Charlie’s Brother Syd

Gussle’s Wayward Path
R: Charles Avery,  Syd Chaplin. D: Syd Chaplin, Phyllis Allen, Wesley Ruggles, Billie Brockwell. P: Keystone Film Company. USA 1915

“Syd enjoyed some discernible success with his Gussle character at Mack Sennett’s Keystone studios, where he secured a comfortable niche among the bulging eyes, blatant gestures, and wild pratfalls that were the slapstick norm for the production company.  While his brother constantly fought for greater creative control throughout his 36-film tenure at Keystone in 1914, Syd was initially more interested in exploring the intricacies of comedy. (…) While the Gussle character has the same comically unrefined approach as many of the Keystone stalwarts, by the time of A Submarine Pirate, Syd had modified his approach to settle more comfortably within the changing mode of comedy that had been initiated by brother Charlie.  By this time, Charlie was making his transitional comedies at the Essanay studios, reinventing slapstick as one that stems from a central character that has some depth and substance.”
James L. Neibaur
Senses of Cinema

A Submarine Pirate
R: Charles Avery, Syd Chaplin.
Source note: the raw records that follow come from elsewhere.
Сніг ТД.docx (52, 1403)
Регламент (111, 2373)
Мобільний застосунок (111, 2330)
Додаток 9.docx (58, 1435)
B: Mack Sennett. D: Syd Chaplin, Phyllis Allen, Glen Cavender. P: Keystone Film Company. USA 1915

“This short comedy stars Charlie Chaplin’s brother, Sydney Chaplin, whom Charlie had managed to get a job at Keystone before he left for Essanay. Syd only worked for Mack Sennett for a short while before going on to become Charlie’s manager, so this movie is one of the few insights we have into his talents. Like Charlie, he had learned his stuff doing broad comedy on the British vaudeville circuit, and he seems comfortable with slapstick. (…) The cook in the kitchen is a young Harold Lloyd, but he doesn’t really show off his future talents in this piece. Syd realizes that the guests have something cooking with a submarine, and figures out how to eavesdrop on their discussion and steal the papers the ‘inventor’ was giving the other man to make him commander of the submarine. (…)
At the time of release, submarine warfare was no joking matter in the US, as Germany had moved to ‘unrestricted warfare’ in the Atlantic and sank the RMS ‘Lusitania’ in May, 1915 (the movie came out in November), killing more than 100 American passengers. Syd’s character, therefore, is hardly sympathetic, and there may have been some satisfaction in seeing him get his comeuppance at the hands of a navy vessel. To be sure, all the violence in this movie is cartoonish slapstick, and no one is shown in danger of actually drowning or being blown up, but there may be an element of propaganda to it nonetheless.”
Century Film Project

“What gave Sydney Chaplin a real break was his contract with Fred Karno’s Speechless Comedians in July 1906, one of the most famous and successful entertainment troupes in England. Sydney was so successful with Karno that he became the leading comedian. Two years later, he recommended Charlie Chaplin and helped him land a job with Karno, which eventually led Charlie to the United States. Later, when Charlie Chaplin was to leave Keystone in 1915, he suggested Sydney as his replacement. Sydney Chaplin made a dozen comedies there and found success with a character he called ‘Gussle’. With Charlie Chaplin’s rise to stardom, Sydney was soon handling the majority of Charlie’s business affairs, negotiating most of his big contracts and appearing in a few films during the First National era, including A Dog’s Life, Pay Day, The Pilgrim and the famous Shoulder Arms. In his later films, Sydney Chaplin enjoyed wide popularity for his comedy performances in Charley’s Aunt (1925) and The Better ‘Ole (1927).”